Caroline was right. A time when the circulation of the London Times was only 10,000 might not seem, as Ms. Robins notes, an age when public opinion could be accounted a major political force.But six or seven people might read a single copy of a newspaper.And broadsides and all manner of cheap publications inundated the countryside, where they were read (often aloud) to groups of avid Caroline junkies.About the only people who did not plump for Caroline were the Tories and certain stuffy Whig ladies. The women of England, Ms. Robins suggests, were outraged that a husband — royal or not — could so demean his spouse.This was not, however, a feminist issue: The populace backed Caroline precisely because George had not honored the traditional way of respecting a wife.

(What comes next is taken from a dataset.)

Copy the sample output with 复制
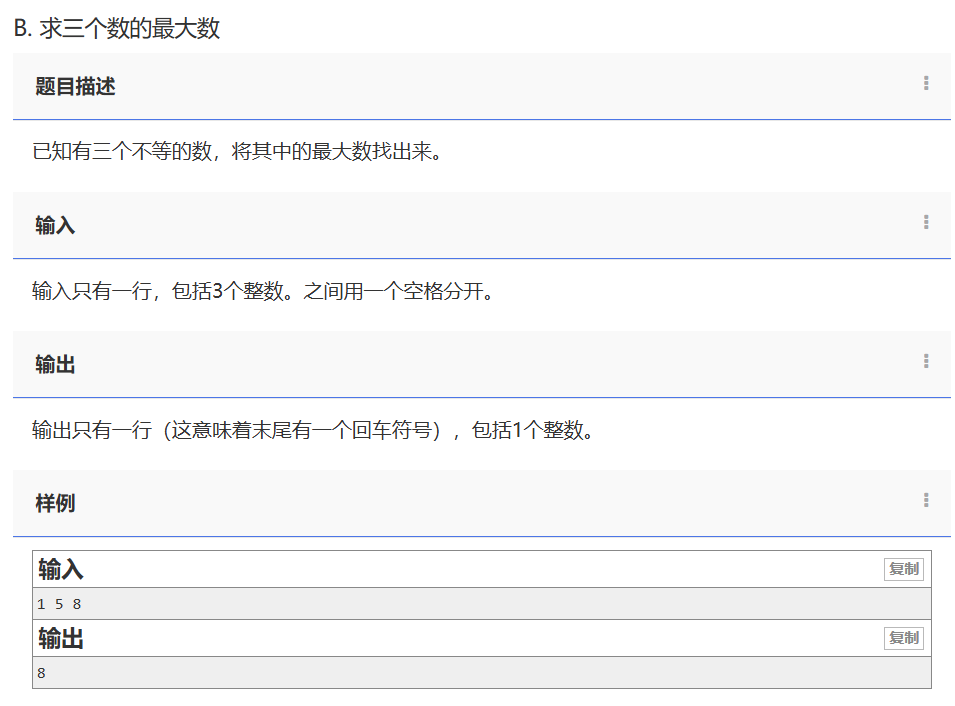This screenshot has width=955, height=706. click(x=903, y=638)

Then radicals like William Cobbett made Caroline their weapon against the unruly monarchy George exemplified. Here Ms. Robins departs from Flora Fraser’s view of the “unruly queen” put forth in “The Unruly Queen: the Life of Queen Caroline” (1996). Ms. Fraser writes in no uncertain terms that Caroline was guilty of adultery. The shrewd Ms. Robins never puts it so baldly. Ms. Fraser may be right, but as the brilliant Henry Brougham put it to the House of Lords (charged with trying Queen Caroline),the most damning testimony against her came from individual witnesses who could provide no corroboration.

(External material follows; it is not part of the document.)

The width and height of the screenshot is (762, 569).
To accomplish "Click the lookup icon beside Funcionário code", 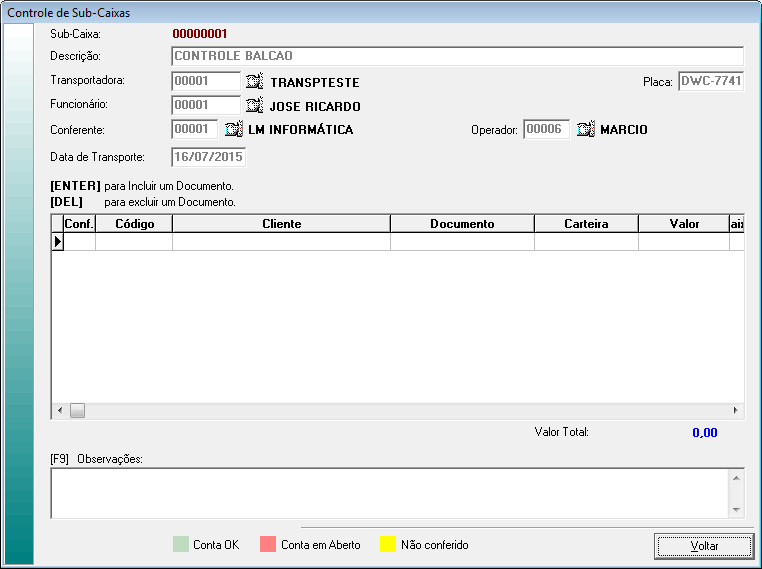I will 254,105.
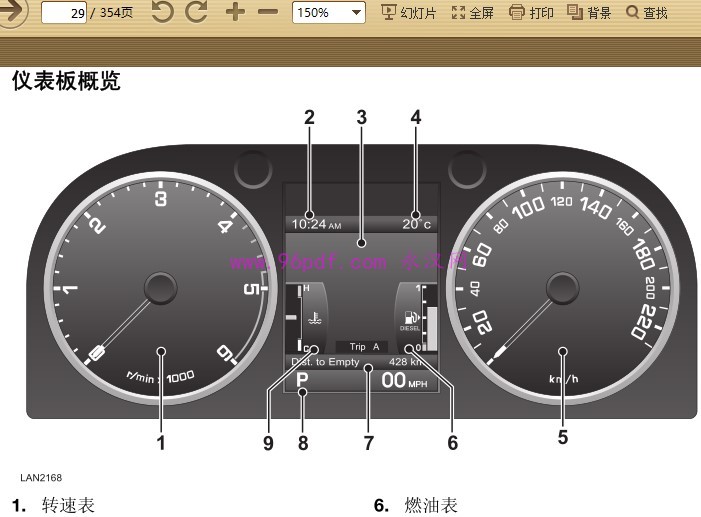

Given the public’s hostility toward George IV, and the prosecution’s inability to produce the “smoking gun”(someone who had witnessed Caroline having sex outside of marriage), the Tory administration was forced to withdraw its charges against Caroline. Then she made a fatal error: She tried to barge her way into George’s coronation. The public turned against her because no matter how offensive they found George, he was still their king and her actions were deemed undignified.
Caroline died shortly thereafter, probably of stomach cancer, and recouped a good deal of favorable public sentiment. Throughout her trial eminent figures such as Wellington feared there might be a revolt in the army, splitting into pro-Caroline and pro-George factions, or even a nationwide upheaval. Such fears were exaggerated, but Ms. Robins is right to evoke the tense atmosphere of the time and the sense of foreboding that the country might forsake reform for revolution.
As a work of both history and biography Ms. Robins’s effort is excellent. As a study of the press and the shaping of public opinion, her work is perhaps even more valuable. And for sheer pleasure in reading a well-wrought narrative, it would be hard to top this book.